§ **Work instructions**
What is needed is an exact copy of every record.

§ **Provided information**
▬▬▬
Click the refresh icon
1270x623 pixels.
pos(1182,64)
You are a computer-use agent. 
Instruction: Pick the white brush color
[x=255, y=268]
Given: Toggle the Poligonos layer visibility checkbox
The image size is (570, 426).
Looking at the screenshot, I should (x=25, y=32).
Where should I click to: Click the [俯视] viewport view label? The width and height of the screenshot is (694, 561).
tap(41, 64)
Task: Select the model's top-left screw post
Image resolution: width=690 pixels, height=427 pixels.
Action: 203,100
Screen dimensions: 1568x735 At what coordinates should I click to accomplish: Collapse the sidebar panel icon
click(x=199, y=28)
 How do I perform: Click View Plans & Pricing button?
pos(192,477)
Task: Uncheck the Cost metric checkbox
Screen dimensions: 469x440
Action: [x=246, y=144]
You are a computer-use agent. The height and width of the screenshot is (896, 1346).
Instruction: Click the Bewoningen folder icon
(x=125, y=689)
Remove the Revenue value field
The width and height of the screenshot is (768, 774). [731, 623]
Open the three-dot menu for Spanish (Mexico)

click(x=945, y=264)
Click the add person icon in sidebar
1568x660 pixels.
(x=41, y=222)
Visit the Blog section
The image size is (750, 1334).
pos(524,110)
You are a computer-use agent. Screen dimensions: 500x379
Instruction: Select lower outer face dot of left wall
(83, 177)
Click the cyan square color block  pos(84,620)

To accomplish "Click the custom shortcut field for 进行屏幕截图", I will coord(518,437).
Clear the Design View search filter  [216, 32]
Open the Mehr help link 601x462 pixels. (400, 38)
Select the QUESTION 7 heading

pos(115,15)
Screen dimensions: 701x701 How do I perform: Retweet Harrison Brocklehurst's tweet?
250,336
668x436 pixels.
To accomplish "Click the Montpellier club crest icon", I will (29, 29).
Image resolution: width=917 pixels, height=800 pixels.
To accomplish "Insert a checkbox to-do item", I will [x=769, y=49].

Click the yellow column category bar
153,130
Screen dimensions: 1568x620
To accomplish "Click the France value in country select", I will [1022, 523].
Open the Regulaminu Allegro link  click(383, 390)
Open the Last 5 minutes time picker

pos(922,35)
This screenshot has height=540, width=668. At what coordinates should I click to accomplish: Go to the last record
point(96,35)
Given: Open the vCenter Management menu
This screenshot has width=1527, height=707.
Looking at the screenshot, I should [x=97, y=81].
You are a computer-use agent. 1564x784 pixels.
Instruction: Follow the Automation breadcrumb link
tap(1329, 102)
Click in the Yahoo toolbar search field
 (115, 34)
▬▬▬
§ **Task answer**
Click the refresh icon
1270x623 pixels.
pos(1182,64)
You are a computer-use agent. 
Instruction: Pick the white brush color
[x=255, y=268]
Given: Toggle the Poligonos layer visibility checkbox
The image size is (570, 426).
Looking at the screenshot, I should (x=25, y=32).
Where should I click to: Click the [俯视] viewport view label? The width and height of the screenshot is (694, 561).
tap(41, 64)
Task: Select the model's top-left screw post
Image resolution: width=690 pixels, height=427 pixels.
Action: 203,100
Screen dimensions: 1568x735 At what coordinates should I click to accomplish: Collapse the sidebar panel icon
click(x=199, y=28)
 How do I perform: Click View Plans & Pricing button?
pos(192,477)
Task: Uncheck the Cost metric checkbox
Screen dimensions: 469x440
Action: [x=246, y=144]
You are a computer-use agent. The height and width of the screenshot is (896, 1346).
Instruction: Click the Bewoningen folder icon
(x=125, y=689)
Remove the Revenue value field
The width and height of the screenshot is (768, 774). [731, 623]
Open the three-dot menu for Spanish (Mexico)

click(x=945, y=264)
Click the add person icon in sidebar
1568x660 pixels.
(x=41, y=222)
Visit the Blog section
The image size is (750, 1334).
pos(524,110)
You are a computer-use agent. Screen dimensions: 500x379
Instruction: Select lower outer face dot of left wall
(83, 177)
Click the cyan square color block  pos(84,620)

To accomplish "Click the custom shortcut field for 进行屏幕截图", I will coord(518,437).
Clear the Design View search filter  [216, 32]
Open the Mehr help link 601x462 pixels. (400, 38)
Select the QUESTION 7 heading

pos(115,15)
Screen dimensions: 701x701 How do I perform: Retweet Harrison Brocklehurst's tweet?
250,336
668x436 pixels.
To accomplish "Click the Montpellier club crest icon", I will (29, 29).
Image resolution: width=917 pixels, height=800 pixels.
To accomplish "Insert a checkbox to-do item", I will [x=769, y=49].

Click the yellow column category bar
153,130
Screen dimensions: 1568x620
To accomplish "Click the France value in country select", I will [1022, 523].
Open the Regulaminu Allegro link  click(383, 390)
Open the Last 5 minutes time picker

pos(922,35)
This screenshot has height=540, width=668. At what coordinates should I click to accomplish: Go to the last record
point(96,35)
Given: Open the vCenter Management menu
This screenshot has width=1527, height=707.
Looking at the screenshot, I should [x=97, y=81].
You are a computer-use agent. 1564x784 pixels.
Instruction: Follow the Automation breadcrumb link
tap(1329, 102)
Click in the Yahoo toolbar search field
 (115, 34)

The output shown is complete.